_Material provided:_
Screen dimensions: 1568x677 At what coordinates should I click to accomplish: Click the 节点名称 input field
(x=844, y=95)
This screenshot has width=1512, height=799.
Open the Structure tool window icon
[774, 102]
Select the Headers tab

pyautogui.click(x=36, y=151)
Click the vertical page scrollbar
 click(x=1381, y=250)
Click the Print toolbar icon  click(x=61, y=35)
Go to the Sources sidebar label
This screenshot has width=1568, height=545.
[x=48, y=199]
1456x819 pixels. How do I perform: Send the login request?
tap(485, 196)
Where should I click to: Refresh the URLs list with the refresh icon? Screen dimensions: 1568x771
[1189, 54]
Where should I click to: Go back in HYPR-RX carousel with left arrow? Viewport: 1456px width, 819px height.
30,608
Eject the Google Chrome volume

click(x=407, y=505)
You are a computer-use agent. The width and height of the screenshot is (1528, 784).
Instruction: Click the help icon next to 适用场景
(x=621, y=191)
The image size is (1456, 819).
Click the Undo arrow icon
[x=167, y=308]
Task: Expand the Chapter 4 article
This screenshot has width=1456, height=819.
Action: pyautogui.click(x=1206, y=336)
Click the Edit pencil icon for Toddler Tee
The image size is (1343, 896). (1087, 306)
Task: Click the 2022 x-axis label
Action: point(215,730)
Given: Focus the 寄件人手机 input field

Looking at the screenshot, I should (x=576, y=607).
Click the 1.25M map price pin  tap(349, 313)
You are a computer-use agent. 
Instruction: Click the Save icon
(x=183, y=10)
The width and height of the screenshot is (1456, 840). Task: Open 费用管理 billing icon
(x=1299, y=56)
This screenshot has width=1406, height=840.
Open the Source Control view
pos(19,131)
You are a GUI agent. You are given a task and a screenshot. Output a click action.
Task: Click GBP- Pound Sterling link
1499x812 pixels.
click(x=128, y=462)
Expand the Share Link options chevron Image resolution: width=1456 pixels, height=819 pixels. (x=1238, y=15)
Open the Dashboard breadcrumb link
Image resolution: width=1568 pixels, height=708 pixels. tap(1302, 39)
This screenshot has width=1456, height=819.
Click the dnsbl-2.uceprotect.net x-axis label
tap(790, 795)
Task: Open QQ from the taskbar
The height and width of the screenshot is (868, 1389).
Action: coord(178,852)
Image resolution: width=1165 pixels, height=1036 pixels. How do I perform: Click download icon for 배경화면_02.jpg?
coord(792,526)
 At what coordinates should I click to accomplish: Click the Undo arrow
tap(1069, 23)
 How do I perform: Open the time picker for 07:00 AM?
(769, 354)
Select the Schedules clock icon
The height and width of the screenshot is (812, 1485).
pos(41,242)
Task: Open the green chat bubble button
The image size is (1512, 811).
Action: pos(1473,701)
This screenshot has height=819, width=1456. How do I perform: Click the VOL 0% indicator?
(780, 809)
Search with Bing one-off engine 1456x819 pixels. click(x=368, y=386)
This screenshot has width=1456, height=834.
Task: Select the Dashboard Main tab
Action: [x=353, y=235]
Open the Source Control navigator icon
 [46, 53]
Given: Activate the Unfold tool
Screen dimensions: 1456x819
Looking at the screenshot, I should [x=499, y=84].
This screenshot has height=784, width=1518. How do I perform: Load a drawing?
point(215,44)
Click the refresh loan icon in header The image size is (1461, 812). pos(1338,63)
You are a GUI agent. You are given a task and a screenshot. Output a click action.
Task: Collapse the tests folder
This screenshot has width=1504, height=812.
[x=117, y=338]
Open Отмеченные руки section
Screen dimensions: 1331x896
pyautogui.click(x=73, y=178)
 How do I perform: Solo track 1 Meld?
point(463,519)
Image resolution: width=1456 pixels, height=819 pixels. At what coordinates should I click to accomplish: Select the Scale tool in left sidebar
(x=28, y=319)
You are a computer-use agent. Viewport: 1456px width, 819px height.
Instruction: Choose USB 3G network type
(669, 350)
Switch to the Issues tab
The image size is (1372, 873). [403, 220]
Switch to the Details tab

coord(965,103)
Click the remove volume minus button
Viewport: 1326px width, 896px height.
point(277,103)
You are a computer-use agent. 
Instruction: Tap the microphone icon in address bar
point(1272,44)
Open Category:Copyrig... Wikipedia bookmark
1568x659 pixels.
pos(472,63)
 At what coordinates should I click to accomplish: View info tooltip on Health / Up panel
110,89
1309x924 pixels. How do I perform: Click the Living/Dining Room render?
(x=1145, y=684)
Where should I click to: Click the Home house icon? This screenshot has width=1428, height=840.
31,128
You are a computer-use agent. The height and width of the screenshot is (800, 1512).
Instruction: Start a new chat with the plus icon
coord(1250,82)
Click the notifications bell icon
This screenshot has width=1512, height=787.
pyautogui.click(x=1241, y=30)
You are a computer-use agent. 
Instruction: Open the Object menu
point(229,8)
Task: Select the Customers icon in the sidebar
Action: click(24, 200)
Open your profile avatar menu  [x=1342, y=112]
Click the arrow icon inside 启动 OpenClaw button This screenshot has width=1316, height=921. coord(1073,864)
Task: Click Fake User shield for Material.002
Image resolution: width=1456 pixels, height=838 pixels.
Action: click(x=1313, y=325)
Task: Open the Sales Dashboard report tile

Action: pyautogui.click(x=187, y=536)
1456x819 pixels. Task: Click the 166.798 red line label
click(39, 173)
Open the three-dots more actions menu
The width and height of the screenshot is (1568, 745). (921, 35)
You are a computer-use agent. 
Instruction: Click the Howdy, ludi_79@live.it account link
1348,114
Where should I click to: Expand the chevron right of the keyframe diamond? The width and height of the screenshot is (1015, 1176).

_What is being asked:_ When a line in the data above contains the string "chevron", copy that line.

_Response to this exercise:_
Expand the Share Link options chevron Image resolution: width=1456 pixels, height=819 pixels. (x=1238, y=15)
Where should I click to: Expand the chevron right of the keyframe diamond? The width and height of the screenshot is (1015, 1176).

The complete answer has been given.